西橋を支えているその人の姿を、想像せずにはいられなかった。
それからしばらくして――
昼休みになると、西橋が、別部署の若い社員たちに誘われて外へ出ていくことが増えた。
総務の新入社員だという彼女たちは、明るくて社交的で、誰とでもすぐに打ち解けるタイプらしい。
「せっかく誘われたから」と、西橋は外食することを選んだ。
けれど、その手にあるはずのお弁当が、机の端に置きっぱなしになっている。
ふと視線を向けると、彼は僕の視線に気づいて、少しだけ気まずそうに笑った。
「それ、今日もいらないのか?」
「え、ああ……。まあ、はい。

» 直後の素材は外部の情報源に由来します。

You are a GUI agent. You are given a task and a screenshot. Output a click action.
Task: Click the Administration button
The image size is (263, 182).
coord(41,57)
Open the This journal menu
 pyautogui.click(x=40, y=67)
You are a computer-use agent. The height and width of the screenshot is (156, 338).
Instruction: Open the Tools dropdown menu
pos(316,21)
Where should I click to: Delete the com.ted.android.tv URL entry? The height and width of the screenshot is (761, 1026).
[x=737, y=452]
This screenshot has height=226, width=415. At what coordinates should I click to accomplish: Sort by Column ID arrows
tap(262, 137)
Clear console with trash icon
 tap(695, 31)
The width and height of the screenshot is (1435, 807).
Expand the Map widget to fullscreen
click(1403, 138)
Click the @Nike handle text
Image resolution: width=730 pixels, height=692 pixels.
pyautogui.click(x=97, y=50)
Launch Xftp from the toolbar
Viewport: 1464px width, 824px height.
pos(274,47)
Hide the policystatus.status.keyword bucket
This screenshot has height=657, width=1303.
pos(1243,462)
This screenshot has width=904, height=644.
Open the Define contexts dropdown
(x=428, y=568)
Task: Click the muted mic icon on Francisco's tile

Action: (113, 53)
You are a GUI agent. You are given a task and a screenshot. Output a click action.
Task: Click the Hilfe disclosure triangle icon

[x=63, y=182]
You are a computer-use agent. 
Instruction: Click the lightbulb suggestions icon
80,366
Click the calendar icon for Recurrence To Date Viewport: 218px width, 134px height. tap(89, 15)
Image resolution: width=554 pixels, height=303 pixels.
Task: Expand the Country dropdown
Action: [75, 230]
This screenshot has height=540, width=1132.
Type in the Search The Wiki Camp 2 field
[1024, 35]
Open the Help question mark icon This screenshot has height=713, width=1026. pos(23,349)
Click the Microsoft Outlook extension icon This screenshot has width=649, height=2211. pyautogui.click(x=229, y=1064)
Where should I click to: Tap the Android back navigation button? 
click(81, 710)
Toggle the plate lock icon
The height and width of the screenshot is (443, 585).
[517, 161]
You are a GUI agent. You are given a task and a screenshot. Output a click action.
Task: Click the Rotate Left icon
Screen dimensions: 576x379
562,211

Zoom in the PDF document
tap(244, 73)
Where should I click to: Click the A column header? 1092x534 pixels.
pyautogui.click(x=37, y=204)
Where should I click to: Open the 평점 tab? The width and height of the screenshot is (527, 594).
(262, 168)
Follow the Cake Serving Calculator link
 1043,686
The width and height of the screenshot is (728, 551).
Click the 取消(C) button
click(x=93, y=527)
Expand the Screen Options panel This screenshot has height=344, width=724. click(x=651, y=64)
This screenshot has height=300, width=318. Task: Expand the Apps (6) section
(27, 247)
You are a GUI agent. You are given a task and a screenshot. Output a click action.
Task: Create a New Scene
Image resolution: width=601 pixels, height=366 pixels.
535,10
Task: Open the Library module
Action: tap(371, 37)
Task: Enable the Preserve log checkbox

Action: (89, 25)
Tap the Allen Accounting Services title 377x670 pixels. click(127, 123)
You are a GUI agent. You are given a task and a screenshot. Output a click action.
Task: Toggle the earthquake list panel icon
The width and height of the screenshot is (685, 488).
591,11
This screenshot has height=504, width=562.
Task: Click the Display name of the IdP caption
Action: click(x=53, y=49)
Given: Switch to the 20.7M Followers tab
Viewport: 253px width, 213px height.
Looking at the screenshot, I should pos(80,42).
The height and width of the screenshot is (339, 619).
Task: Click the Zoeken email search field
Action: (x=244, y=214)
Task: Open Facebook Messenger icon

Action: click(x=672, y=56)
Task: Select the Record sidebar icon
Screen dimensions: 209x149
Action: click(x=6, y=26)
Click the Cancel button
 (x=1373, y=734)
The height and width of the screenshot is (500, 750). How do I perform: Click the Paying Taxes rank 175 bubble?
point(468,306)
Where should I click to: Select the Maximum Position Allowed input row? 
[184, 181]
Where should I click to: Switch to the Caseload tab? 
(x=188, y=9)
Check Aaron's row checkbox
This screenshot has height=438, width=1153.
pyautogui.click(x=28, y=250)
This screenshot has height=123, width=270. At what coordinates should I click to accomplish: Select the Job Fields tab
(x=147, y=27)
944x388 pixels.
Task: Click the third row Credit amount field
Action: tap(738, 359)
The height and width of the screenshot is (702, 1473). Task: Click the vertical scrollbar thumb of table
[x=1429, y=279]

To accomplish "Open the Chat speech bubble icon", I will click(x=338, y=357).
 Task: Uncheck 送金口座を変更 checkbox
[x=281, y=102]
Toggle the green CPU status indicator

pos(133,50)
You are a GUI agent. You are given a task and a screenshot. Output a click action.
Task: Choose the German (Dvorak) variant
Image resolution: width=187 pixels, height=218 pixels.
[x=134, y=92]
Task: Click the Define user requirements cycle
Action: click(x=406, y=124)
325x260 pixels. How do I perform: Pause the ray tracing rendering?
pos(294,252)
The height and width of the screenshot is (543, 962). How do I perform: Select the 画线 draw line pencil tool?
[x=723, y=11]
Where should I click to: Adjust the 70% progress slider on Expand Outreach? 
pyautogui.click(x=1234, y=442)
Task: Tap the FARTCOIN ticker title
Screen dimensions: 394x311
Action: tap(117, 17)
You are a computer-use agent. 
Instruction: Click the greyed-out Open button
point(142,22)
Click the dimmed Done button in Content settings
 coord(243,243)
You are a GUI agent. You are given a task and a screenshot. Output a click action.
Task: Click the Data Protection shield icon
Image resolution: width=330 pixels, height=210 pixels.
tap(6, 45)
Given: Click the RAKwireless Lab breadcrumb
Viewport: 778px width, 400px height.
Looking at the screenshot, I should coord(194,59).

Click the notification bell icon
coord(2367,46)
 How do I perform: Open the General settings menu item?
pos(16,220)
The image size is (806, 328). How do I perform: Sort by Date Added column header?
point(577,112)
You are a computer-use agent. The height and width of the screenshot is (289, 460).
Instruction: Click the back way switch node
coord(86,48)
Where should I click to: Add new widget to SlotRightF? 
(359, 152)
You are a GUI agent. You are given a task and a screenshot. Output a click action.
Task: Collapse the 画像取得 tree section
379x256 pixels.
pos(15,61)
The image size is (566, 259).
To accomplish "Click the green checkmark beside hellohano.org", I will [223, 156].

……神崎さん、また食べますか?」
まるで、ペットボトルの水でも譲るような調子。
その無頓着さに、苛立ちよりも、妙な哀しさが込み上げた。
――こんなにも丁寧に作られたものを、どうして簡単に手放せるんだろう。
だから、僕は何も言わず、黙って受け取った。
もはやそれは、彼のためではなく、作った誰かを想う気持ちのようなものだった。
唐揚げの味付けは日によって違ったし、季節の野菜が少しずつ入れ替わっていく。
それが、彼女の生活のリズムを感じさせて、妙に胸が熱くなった。
――そんなお弁当を、彼は「普通」だと繰り返す。
信じられない話だと思った。
(美味しかったって、本人に言えたらいいのに……)
彼女に感謝の言葉を伝えたい。
けれど、それを口にした瞬間、西橋が弁当を捨てようとしていたことが露見してしまう。
だから、言えなかった。
僕は、感謝の気持ちを、胸の奥にしまい込むしかなかった。